[Opening WORKING DATA section]

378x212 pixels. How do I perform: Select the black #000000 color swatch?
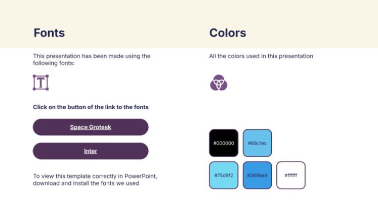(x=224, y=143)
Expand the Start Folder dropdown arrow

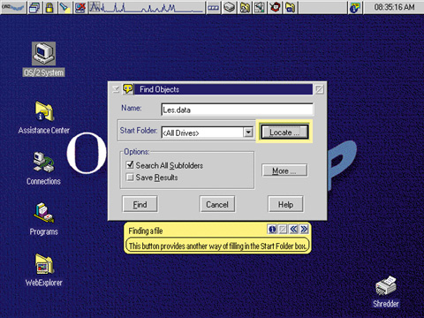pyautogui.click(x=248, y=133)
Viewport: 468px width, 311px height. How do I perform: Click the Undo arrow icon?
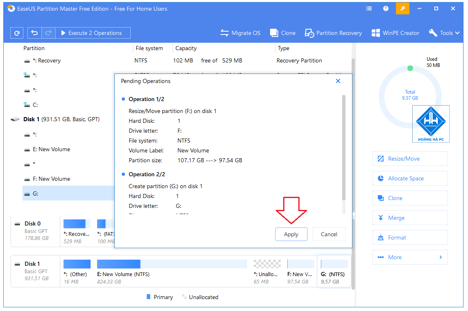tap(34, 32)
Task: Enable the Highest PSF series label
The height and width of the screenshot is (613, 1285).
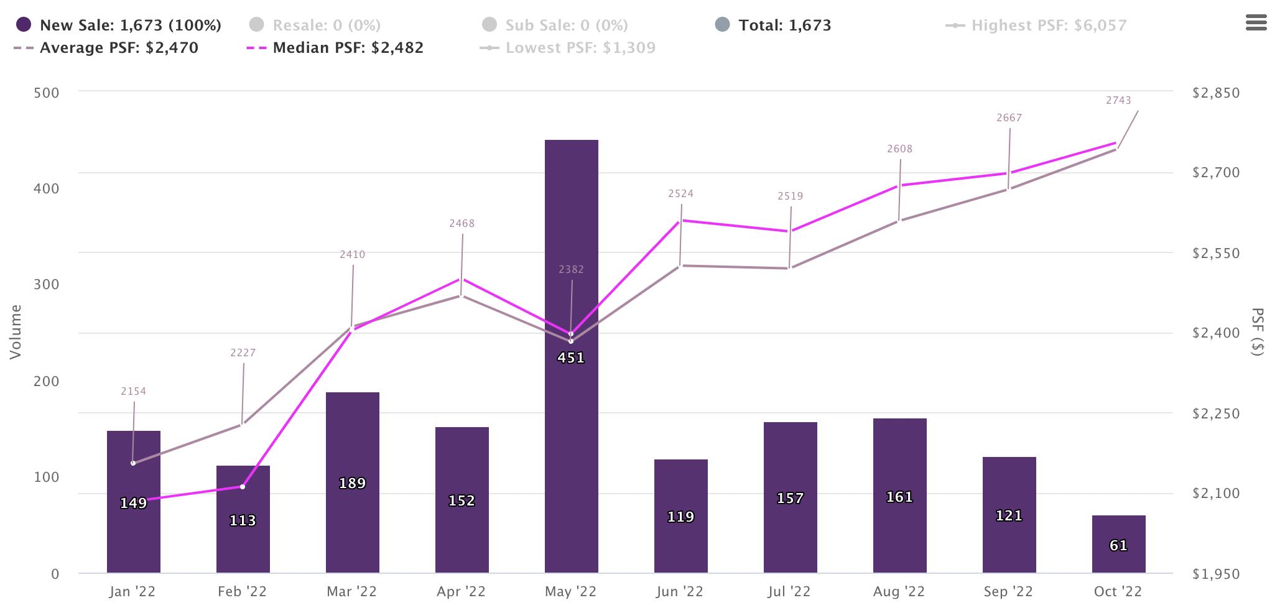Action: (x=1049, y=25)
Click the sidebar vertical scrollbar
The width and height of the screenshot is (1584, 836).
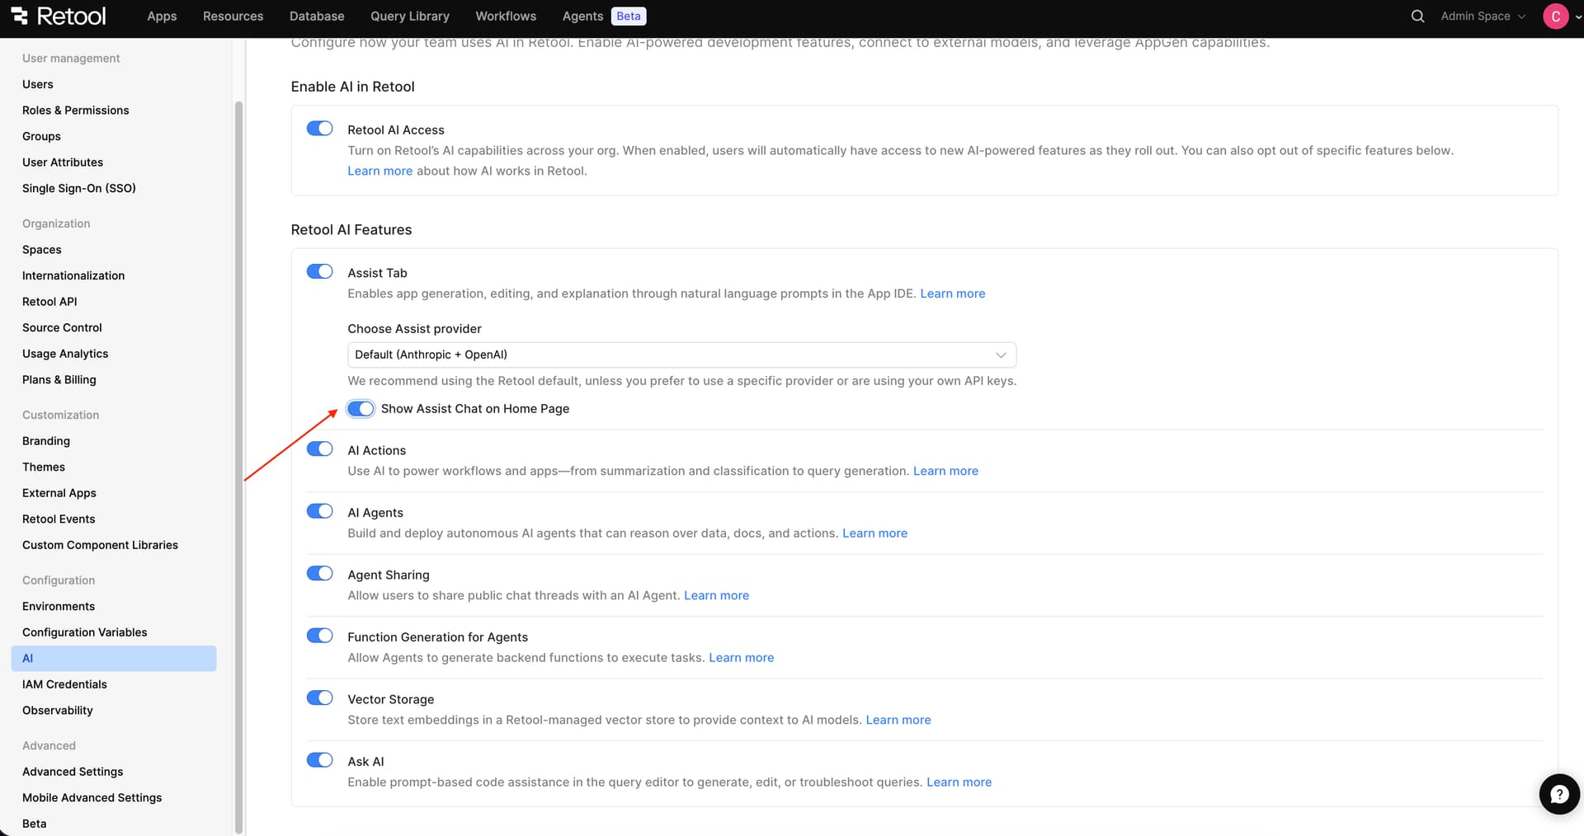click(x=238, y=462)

[Closing WORKING DATA section]
[Opening WORKING DATA section]

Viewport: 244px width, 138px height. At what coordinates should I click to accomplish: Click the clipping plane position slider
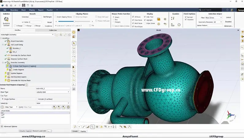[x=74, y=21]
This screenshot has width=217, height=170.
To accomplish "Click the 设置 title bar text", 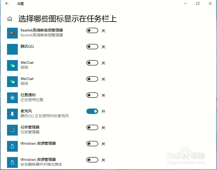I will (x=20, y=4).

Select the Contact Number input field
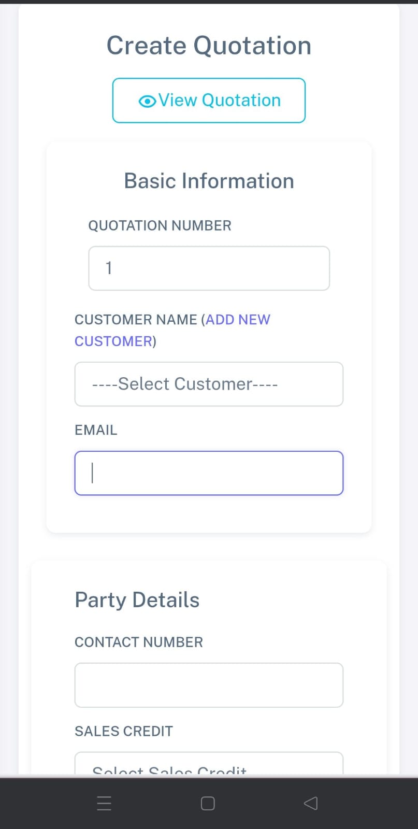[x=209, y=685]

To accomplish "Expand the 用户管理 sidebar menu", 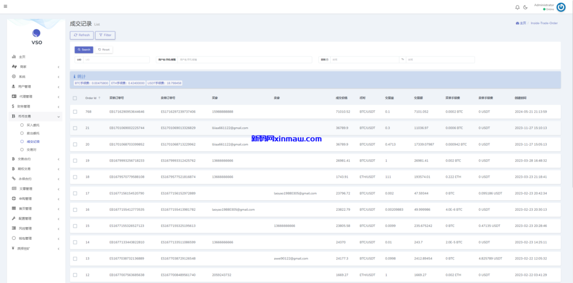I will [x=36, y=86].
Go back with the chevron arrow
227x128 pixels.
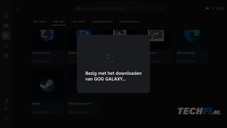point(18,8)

[Closing WORKING DATA section]

• _WORK TASK_
In the entries above, find the line containing "378x212 pixels. How" and the line containing "Click the sidebar vertical scrollbar", then copy both and every line between them exactly, without any picture.

• _WRITTEN ANSWER_
378x212 pixels. How do I perform: Select the black #000000 color swatch?
(x=224, y=143)
Expand the Start Folder dropdown arrow

pyautogui.click(x=248, y=133)
Viewport: 468px width, 311px height. How do I perform: Click the Undo arrow icon?
tap(34, 32)
Task: Enable the Highest PSF series label
The height and width of the screenshot is (613, 1285).
Action: (x=1049, y=25)
Click the sidebar vertical scrollbar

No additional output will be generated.